Work to be completed |
According to the extract on Vita, at what time did the full force of the 1955 tornado strike the town?

Source extract |
━━━━━━━━━━
Two traditional Ukrainian churches serve Vita: Holy Trinity Ukrainian Orthodox Church and St. Demetrius Ukrainian Greek Catholic Church. There is also a Ukrainian National Home (community hall).

Vita is known for its large Canada Day celebration on July 1 of each year. The event generally includes a softball tournament, rodeo, beer gardens, and live entertainment. The night is capped off by a fireworks display.

=== Sports ===
In the 1950s and 1960s, Vita was known for staging major, high-priced baseball tournaments hosted by the community's two teams. The Vita Cubs and Vita Mallards played distant teams like Angusville from the Saskatchewan–Northwest Border district; Chatfield/Grosse Isle in the Interlake; Kenora, Ontario; Greenbush, Lancaster, and Karlstad, Minnesota; Plum Coulee/Winkler to the west, and many other teams (Grunthal, St-Pierre-Jolys, Vassar, Dominion City, Sundown, etc.).

The 1955 Vita Cubs team was elected into the Manitoba Baseball Hall of Fame along with Steve Derewianchuk, catcher. The Vita Mallards played in Senior Baseball Championships and in the Winnipeg Senior Baseball League as the St. Boniface Mallards. The Vic Bozyk Memorial Trophy in the Manitoba Junior Baseball League is named in honour of Victor Bozyk, who was a dominant pitcher for the Cubs and a major contributor to junior baseball in Manitoba.

== Climate ==
- 1955 tornado
Vita was heavily damaged by a tornado on Sunday, June 19, 1955 – the roof of the hospital was completely torn off. An excerpt from the "1956 Vitonian Yearbook":

At Vita on that afternoon, a friendly ball game was in progress in the new ball park. The sky that a few minutes before had a bright blue, dotted by fluffy clouds grew grey and sullen. The dark clouds seemed suddenly to swoop to earth & blast the town. A tornado swept through the streets overturning buildings, crushing homes & ripping the roof off the hospital. Chimneys, telephone & hydro poles were broken & torn down unto the streets. Two minutes of terror. Miraculously no one was killed; but nine persons were severely injured & had to be taken to hospitals at Morris, Winnipeg & Steinbach. A total of 40 persons were given first aid by Dr. Waldon in the wrecked hospital before it was closed. Vita's High School, recently elevated to the status of Collegiate Institute, resembled a debris of giant toothpicks. All that remained of the two story 8 room school was one broken wall, ready to topple. The full force of the tornado struck Vita at 4:28 p.m. CST.
— Carillon News Archives, Steinbach, Man.

- 2012 wildfire and winter storm
A second disaster struck in early October 2012 when a wildfire swept into Vita, burning four homes and a bridge on PR 201 west of the community – two vehicles attempted to drive over the collapsed structure with slight injuries to the two drivers. The fire began threatening Vita late in the morning and by noon the community was put under warning and the entire community was evacuated. By early evening, the high winds that had put Vita at risk calmed down and the evacuation order was lifted. Greg Selinger, the Manitoba premier at the time, toured the district by helicopter the following day. The community and area saw relief from the fires in the form of an abnormally early winter storm that saw the region receive snowfall of about 25 cm. The heavy snow felled about 100 power lines causing massive and lengthy power outages which again prompted evacuations for the town, this time voluntarily, to the local community centre.
━━━━━━━━━━
Raw data |
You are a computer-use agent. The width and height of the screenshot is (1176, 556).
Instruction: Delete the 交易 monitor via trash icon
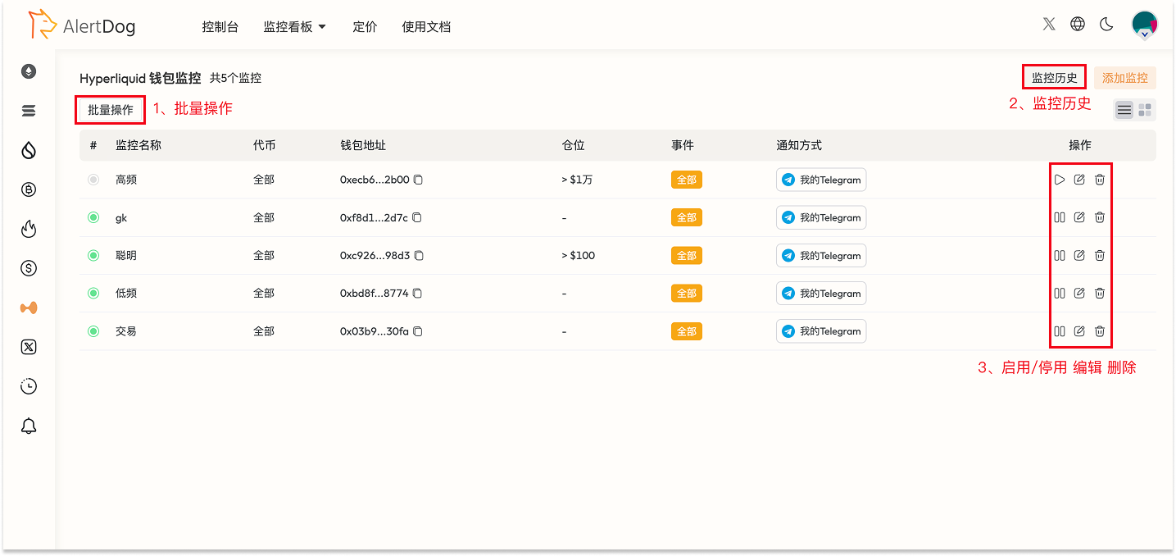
━━━━━━━━━━
Result of the task |
4:28 p.m. CST